Cornell Professor Emin Gün Sirer, who researches distributed systems like Ethereum, takes a different point of view. “I very much support languages that make it ‘easy’ to write smart contracts,” he said when reached for comment. “The way to achieve security and robustness in smart contracts is not to use arcane languages to weed out the aspiring developers. We will get there by educating the developer community, not by weeding people out. We should push the agenda even further in the other direction: We should train everyone to the level where they can write trustworthy smart contracts. It'd improve our regular software!”
Due to the focus on developing a solution to the issues related to The DAO, it’s unclear if the Ethereum community plans to take a different approach to smart contracts in the future. Some critics view a potential hard fork that would “bail out” holders of DAO tokens as a moral hazard, which means the community will not be able to learn from its mistakes and avoid these sorts of unverified, insecure smart contracts in the future.
Bitcoin vs Ethereum on Smart Contract Philosophy
At this point in time, it’s unclear where the correct balance is when it comes to the development of smart contracts. On the one hand, developers want the freedom to develop whatever they want to develop right now. On the other hand, the Bitcoin development community’s slow and steady pace of adding new opcodes has helped them avoid serious flaws at the protocol level for some years now. Developers of smart contract platforms will need to find a sweet spot between allowing innovation to take place while also making sure that strict security standards are maintained.
“Blockstream is committed to very cautious, prudent additions of additional opcodes to Bitcoin Script-style smart contracts, through the open source Elements Project,” said Christopher Allen. “Some of the opcodes were tested as Elements Project sidechains, then approved by the Bitcoin community for try out in the Bitcoin testnet, and then approved by soft fork for use by the entire Bitcoin community.”
“This process can take years,” Allen continued. “For instance, a single opcode, Peter Todd’s OP_CHECKLOCKTIMEVERIFY, was discussed in 2013, became a BIP in 2014, was peer-reviewed, implemented and tested over 2015, and approved on November 13, 2015 (Peter often points out he has given more interviews about that opcode than there are lines of code in the implementation).”
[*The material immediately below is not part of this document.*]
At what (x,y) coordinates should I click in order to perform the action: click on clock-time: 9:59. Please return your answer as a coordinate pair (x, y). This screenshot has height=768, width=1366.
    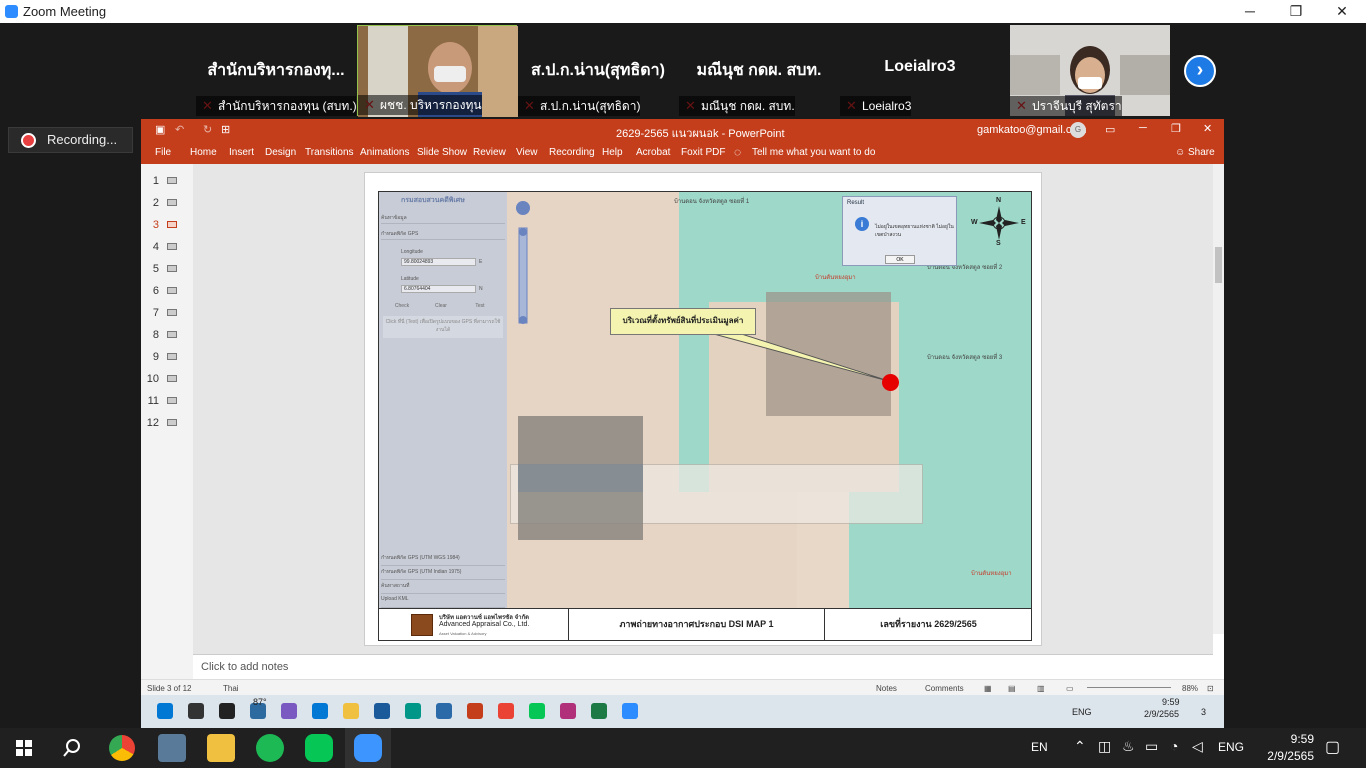
    Looking at the image, I should click on (1292, 739).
Allen recently co-authored a paper with Shannon Appelcline about specific improvements for smart signature systems. In the paper, Segregated Witness is mentioned as an improvement that makes it easier to implement new opcodes on Bitcoin’s mainnet, and sidechains are mentioned as a solution for testing new opcodes in an environment separate from the main Bitcoin blockchain. In this sense, it’s kind of like the Bitcoin development community is slowing adding new smart contract capabilities rather than allowing any developer to code a contract up and release it to the world.
If smart contracts are controlled by code and not societal forces, then they must be made secure from the start. Bitcoin, Ethereum, and Rootstock are taking different approaches to the concept of smart contracts, and we’ll have to see what works best for developers and speculators over the long run. For now, the most widely-used smart contract on an immutable ledger is still a simple Bitcoin transaction.